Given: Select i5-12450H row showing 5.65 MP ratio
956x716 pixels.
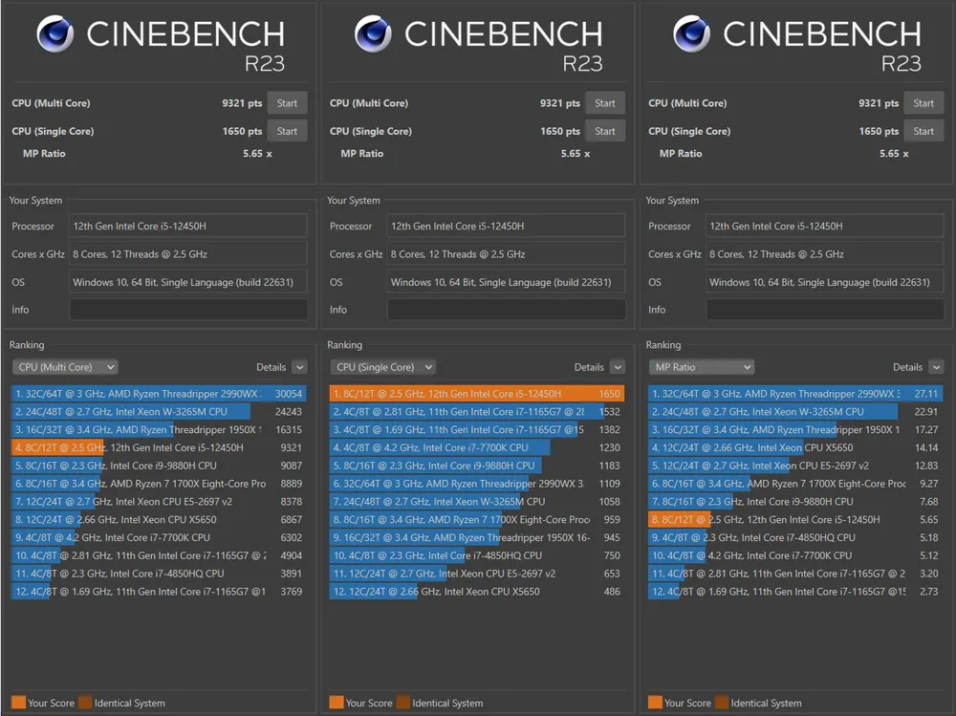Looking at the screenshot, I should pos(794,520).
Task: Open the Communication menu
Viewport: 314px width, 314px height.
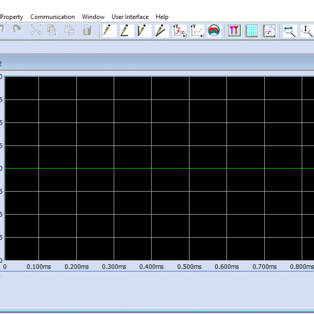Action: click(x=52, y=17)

+ + + + + + +

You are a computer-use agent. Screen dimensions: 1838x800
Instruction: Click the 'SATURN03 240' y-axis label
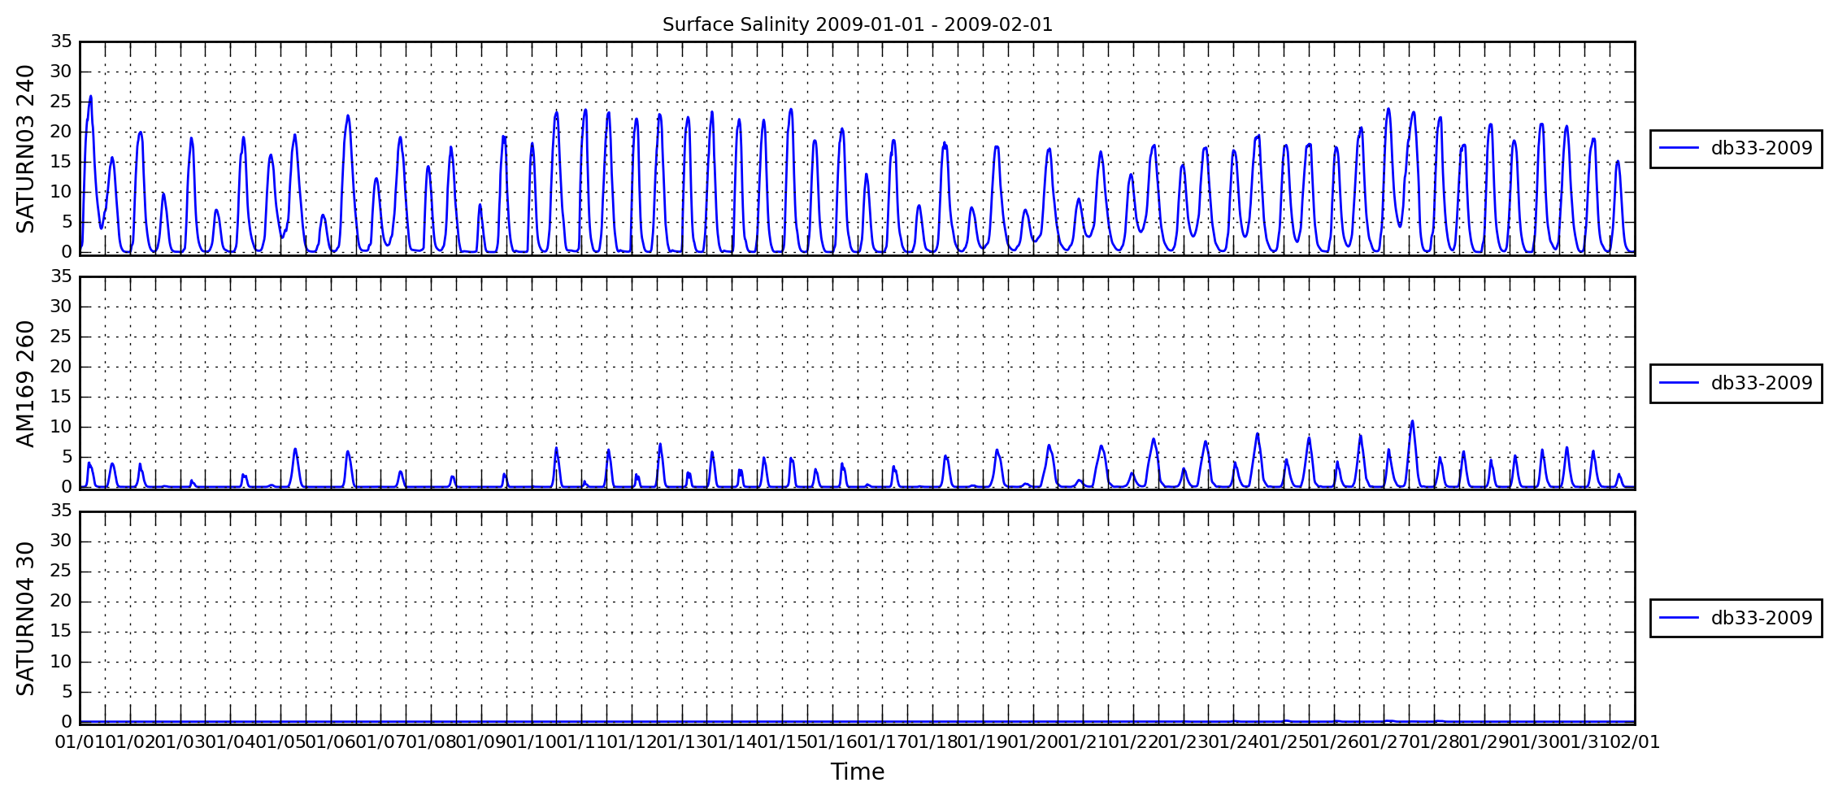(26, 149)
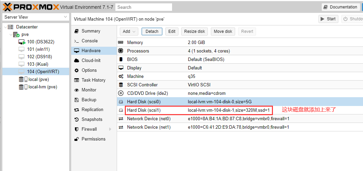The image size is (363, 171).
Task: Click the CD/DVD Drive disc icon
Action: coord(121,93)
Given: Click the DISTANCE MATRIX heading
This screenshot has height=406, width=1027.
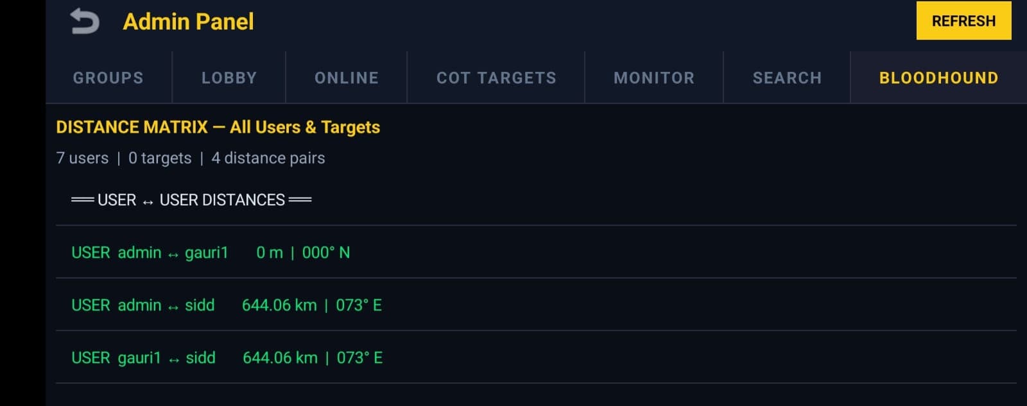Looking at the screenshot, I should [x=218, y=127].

+ + + + + + +

TASK
When a line among the entries contains "Given", pull that line out.

EXPECTED ANSWER
Given: Select i5-12450H row showing 5.65 MP ratio
Given: Click the DISTANCE MATRIX heading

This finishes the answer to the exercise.